A questão é: que Deus será esse? Contrariando prognósticos passados, que falavam
numa secularização em massa, o mundo tende a ficar ainda
mais religioso, segundo projeções do Pew Research Center,
organização americana que aborda questões de fé em suas pesquisas.
Ficará, também, mais muçulmano.
A crença com mais afiliados ainda será a cristã, mas o islamismo crescerá mais
rapidamente do que qualquer outra das grandes religiões. Até
2050, o bloco muçulmano será apenas
residualmente menor do que o cristão —se arredondada a estatística, ambos
reunirão 3 em cada 10 pessoas vivendo na Terra.
Outra consequência desse movimento será o encolhimento do
grupo que, até pouco tempo, simbolizava o enfraquecimento desse arcabouço de fé,
aquele dos que não declaram nenhuma crença em particular.

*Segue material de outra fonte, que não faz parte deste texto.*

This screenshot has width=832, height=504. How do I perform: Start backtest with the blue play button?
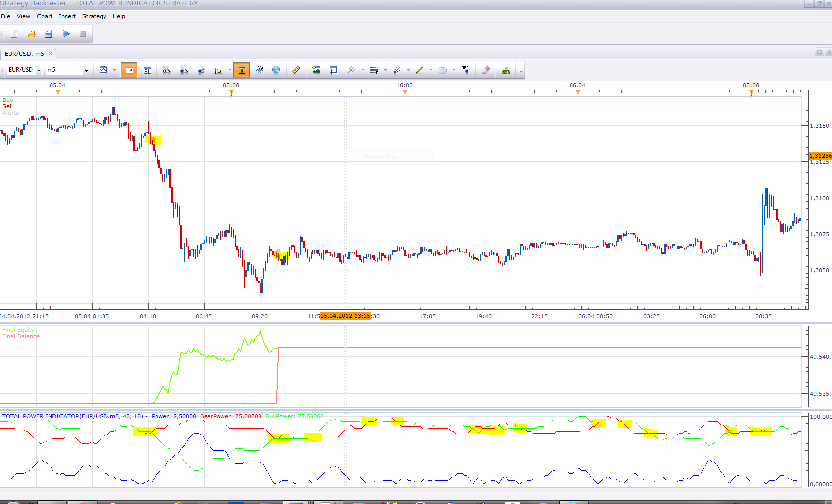66,34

Palavra-chave para entender essa dinâmica: demografia. Diretor-associado do Pew,
Conrad Hackett estima que os seguidores do Corão
passarão de 1,8 bilhão em 2015 para quase 3 bilhões até 2060,
expandindo-se duas vezes mais rapidamente do que a média da população geral.

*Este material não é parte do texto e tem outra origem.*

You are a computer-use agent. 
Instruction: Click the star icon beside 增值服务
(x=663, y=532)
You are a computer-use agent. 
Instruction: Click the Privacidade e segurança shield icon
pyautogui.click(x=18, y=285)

"A principal razão para essa tendência é a dinâmica demográfica: os muçulmanos
têm populações mais jovens e mais filhos por mulher do que qualquer outro grande
grupo religioso", explica.
É o oposto do que acontece em muitos dos países mais ricos.
"Uma parcela crescente de pessoas que foram criadas em uma religião está se
afastando voluntariamente dela", afirma Hackett. "No entanto, menos crianças
nascem dessas mulheres, limitando o crescimento global da população sem
religião."
A alta
fecundidade das religiosas vai garantir a alta circulação da fé em nações mais
pobres. A dilatação do estrato que não se identifica com uma crença
específica será retardada pela expansão populacional lenta, ou mesmo retração em
alguns casos.
Esse nicho é bem plural —nele cabem ateus, agnósticos (quem não
acha que há elementos suficientes para demonstrar nem que Deus existe nem que
não existe) e tipos que não necessariamente descartam a prevalência de uma força
superior, mas não a sistematizam numa religião.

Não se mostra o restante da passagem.